Dopo il saluto iniziale e una preghiera, si sono presentati i missionari Fidei Donum (preti e laici), i Saveriani, l’Omi, la Comunità di Villaregia, l’Aifo, Operazione Africa, Admis (gruppo di appoggio a don Gabriele Casu), un gruppo della parrocchia S. Pio X di Cagliari, infine le Suore di S. Giuseppe di Genoni e le suore Somasche a Elmas. Mons. Baturi ci ha ricordato che dobbiamo annunciare dappertutto, cominciando dal nostro ambiente. La cosa più importante della missione è la comunione. Siamo tutti discepoli, tutti missionari e la Chiesa non ha una missione, ma è missione e quindi tutti ne siamo responsabili.
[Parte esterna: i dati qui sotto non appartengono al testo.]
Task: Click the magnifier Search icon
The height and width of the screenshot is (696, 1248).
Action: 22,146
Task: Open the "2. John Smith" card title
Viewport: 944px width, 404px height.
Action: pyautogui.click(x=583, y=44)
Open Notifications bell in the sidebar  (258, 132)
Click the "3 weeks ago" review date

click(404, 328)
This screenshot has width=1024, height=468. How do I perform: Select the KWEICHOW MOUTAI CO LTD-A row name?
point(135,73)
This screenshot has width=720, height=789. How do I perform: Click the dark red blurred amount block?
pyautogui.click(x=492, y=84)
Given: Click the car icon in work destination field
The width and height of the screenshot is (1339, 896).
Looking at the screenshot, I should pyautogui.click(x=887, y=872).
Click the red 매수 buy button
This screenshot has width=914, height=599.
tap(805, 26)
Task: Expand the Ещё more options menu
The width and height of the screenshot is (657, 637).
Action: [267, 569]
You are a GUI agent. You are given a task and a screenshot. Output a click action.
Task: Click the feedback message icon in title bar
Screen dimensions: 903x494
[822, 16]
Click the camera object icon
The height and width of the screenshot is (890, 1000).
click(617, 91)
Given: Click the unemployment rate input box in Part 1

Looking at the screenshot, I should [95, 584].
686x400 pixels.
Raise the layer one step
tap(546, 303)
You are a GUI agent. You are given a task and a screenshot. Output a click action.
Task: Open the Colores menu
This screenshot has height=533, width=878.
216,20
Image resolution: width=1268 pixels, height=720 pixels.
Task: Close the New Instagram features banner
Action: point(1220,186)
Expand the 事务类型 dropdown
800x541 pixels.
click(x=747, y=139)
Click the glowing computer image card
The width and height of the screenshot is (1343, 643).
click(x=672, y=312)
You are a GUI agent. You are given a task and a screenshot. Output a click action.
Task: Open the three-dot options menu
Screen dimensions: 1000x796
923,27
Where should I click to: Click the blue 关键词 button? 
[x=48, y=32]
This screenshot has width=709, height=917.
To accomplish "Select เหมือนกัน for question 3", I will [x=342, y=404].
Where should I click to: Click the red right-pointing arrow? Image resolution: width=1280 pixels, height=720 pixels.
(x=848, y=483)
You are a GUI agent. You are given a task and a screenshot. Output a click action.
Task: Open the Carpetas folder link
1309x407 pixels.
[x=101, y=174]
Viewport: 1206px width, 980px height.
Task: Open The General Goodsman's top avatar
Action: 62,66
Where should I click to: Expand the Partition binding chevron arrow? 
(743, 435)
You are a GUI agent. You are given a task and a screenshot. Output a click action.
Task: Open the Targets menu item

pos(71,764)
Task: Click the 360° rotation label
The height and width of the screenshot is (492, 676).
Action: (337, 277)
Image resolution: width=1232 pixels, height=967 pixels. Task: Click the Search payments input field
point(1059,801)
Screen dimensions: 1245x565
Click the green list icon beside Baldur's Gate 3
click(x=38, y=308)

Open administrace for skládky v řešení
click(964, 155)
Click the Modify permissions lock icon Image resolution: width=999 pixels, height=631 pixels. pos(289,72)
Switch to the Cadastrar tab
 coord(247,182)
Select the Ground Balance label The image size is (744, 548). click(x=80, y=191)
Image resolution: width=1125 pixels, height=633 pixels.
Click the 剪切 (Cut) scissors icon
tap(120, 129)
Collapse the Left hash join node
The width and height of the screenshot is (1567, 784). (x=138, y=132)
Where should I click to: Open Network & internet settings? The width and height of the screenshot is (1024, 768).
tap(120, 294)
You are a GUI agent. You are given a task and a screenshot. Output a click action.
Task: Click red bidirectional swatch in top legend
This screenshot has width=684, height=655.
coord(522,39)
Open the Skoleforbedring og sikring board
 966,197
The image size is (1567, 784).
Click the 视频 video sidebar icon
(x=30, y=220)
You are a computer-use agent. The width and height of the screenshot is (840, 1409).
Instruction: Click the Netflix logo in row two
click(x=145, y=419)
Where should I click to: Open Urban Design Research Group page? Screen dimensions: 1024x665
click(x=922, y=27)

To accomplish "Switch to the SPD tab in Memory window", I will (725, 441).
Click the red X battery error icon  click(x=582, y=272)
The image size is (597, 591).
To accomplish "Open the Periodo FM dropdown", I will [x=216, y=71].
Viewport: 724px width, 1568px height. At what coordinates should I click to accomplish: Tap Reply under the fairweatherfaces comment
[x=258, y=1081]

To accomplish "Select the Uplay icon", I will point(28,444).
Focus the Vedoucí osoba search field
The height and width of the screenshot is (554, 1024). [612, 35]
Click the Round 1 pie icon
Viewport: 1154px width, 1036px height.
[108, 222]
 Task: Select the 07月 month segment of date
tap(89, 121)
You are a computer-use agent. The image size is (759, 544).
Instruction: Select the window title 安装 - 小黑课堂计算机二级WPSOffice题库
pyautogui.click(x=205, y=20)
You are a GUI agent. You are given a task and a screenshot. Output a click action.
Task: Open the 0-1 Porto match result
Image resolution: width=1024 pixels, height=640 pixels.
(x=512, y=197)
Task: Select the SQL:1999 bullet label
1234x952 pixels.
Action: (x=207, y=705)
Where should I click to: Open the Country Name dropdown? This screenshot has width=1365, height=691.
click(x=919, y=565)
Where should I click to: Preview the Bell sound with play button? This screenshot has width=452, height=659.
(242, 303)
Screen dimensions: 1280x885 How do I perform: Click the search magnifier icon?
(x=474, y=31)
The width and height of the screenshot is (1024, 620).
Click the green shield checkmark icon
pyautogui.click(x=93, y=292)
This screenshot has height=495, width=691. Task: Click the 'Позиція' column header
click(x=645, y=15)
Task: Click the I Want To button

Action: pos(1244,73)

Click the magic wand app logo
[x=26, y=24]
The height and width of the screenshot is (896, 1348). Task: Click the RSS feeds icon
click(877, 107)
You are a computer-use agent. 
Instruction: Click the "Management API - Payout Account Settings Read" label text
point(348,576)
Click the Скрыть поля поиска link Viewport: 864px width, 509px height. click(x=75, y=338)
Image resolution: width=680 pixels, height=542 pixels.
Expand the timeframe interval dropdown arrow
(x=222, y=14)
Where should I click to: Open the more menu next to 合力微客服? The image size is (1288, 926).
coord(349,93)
Don Giuseppe Pizzoli ha allargato gli orizzonti par farci capire in concreto cos’è la missione. È annunciare il Vangelo e camminare con Gesù sulle strade del mondo. Non è solo fare, ma educarci ad essere persone aperte, sentirci fratelli di tutti, con lo stesso cuore di Dio. In qualsiasi parte del mondo, dove c’è una piccola comunità che si riunisce nel nome di Gesù, lì c’è la Chiesa. Quindi, la prima responsabilità della missione è di quella comunità, a cui noi diamo una mano (cooperazione tra le Chiese). L’Ad Gentes 36 e 37 hanno lo stesso obbligo di cooperare e di essere aperti al mondo (pregare, cooperare, realizzare opere, scambio del personale per donare e ricevere).
Si è poi passati ai lavori di gruppo, per capire se lavoriamo in modo sinodale, in comunione e se contagiamo gli altri con il nostro entusiasmo per la missione. Alla fine, don Giuseppe ha risposto ad alcune domande. È stata una bella giornata con un centinaio di presenze. E, come diceva mons. Camara, “se per incontrare e amare i fratelli è necessario attraversare i mari e volare lassù nel cielo, allora missione è partire fino ai confini del mondo”.